### TO DO
Copy the data between the line holding "Click the expand" and the line holding "click(x=656, y=233)", inclusive, with every line kept, requests included. Increase each number in the answers by 133, which covers the coordinates and any width or height values that appear there.

[Start of DATASET CONTENT]

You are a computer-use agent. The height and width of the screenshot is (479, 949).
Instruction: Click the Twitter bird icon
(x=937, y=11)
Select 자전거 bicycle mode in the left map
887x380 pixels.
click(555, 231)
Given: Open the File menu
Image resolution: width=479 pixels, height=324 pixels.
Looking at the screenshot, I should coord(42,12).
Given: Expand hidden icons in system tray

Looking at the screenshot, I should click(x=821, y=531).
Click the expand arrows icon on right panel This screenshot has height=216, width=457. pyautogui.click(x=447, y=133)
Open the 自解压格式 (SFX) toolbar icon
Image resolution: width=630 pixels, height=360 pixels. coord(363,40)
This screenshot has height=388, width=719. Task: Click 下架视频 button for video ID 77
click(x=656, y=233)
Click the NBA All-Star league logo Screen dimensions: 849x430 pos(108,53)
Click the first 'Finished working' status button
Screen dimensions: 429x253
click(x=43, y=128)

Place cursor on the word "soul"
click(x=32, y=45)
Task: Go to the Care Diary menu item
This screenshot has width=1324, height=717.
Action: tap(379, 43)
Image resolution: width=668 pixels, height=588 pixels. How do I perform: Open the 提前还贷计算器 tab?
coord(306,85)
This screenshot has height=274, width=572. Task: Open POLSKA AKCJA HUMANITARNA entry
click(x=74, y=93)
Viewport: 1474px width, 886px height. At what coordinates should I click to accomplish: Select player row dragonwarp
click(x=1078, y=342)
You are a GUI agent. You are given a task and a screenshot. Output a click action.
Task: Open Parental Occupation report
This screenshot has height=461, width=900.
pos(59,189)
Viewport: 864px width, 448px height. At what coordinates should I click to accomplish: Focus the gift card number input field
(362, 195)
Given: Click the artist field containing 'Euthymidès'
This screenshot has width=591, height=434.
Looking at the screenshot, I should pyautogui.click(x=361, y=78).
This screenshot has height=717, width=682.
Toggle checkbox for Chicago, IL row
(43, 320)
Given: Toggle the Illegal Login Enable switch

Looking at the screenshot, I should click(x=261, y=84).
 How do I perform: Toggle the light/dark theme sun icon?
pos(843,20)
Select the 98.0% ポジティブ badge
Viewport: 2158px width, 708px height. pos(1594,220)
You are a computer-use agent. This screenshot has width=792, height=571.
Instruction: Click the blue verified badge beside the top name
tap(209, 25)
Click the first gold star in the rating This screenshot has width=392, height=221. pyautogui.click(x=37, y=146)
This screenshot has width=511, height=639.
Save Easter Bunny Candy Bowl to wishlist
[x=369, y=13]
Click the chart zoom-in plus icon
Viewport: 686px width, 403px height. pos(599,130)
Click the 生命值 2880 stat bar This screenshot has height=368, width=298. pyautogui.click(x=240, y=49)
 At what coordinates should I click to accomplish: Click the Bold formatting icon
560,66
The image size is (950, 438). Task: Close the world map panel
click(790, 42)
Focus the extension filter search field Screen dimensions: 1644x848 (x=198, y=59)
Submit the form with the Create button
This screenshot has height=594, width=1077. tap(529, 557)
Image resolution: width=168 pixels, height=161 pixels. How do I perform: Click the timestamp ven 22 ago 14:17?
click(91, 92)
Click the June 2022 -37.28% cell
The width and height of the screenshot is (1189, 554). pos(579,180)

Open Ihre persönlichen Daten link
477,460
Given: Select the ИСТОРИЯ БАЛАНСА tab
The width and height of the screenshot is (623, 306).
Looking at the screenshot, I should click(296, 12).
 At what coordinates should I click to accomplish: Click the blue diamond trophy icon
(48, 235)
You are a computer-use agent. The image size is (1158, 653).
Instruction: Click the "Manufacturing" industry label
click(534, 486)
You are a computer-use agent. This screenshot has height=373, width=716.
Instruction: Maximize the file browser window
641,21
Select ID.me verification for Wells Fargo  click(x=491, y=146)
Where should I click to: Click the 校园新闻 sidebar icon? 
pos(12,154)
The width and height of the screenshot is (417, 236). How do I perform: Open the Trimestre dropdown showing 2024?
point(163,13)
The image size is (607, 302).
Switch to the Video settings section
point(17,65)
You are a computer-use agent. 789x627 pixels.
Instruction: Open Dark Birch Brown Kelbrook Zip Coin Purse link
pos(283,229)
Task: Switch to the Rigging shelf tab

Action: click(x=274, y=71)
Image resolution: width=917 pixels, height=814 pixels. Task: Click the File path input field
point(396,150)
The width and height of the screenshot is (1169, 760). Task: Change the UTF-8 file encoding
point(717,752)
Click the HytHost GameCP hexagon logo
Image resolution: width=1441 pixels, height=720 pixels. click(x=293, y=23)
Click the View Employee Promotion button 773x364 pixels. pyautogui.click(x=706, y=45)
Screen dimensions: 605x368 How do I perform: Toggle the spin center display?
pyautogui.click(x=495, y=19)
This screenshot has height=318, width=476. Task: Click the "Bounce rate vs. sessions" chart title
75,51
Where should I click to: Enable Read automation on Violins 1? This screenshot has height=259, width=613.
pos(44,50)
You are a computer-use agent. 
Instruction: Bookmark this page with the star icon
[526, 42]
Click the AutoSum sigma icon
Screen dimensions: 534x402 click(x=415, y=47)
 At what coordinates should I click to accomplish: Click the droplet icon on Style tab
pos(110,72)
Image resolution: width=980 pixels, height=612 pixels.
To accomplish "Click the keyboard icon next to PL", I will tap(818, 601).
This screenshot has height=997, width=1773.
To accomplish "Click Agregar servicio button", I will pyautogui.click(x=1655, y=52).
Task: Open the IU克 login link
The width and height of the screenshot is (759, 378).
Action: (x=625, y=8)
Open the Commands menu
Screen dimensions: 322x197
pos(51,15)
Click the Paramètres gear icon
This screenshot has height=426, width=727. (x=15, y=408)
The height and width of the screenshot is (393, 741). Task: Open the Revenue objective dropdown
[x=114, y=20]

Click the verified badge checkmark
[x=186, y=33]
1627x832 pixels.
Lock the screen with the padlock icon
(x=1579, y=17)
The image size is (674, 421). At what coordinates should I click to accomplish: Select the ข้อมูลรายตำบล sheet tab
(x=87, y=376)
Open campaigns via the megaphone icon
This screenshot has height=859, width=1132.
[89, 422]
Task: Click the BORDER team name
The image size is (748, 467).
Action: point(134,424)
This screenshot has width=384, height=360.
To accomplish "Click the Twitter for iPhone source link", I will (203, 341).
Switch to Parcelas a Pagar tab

[End of DATASET CONTENT]

### RESULT FOR THIS EXERCISE
Click the expand arrows icon on right panel This screenshot has height=216, width=457. pyautogui.click(x=580, y=266)
Open the 自解压格式 (SFX) toolbar icon
Image resolution: width=763 pixels, height=493 pixels. coord(496,173)
This screenshot has height=388, width=719. Task: Click 下架视频 button for video ID 77
click(x=789, y=366)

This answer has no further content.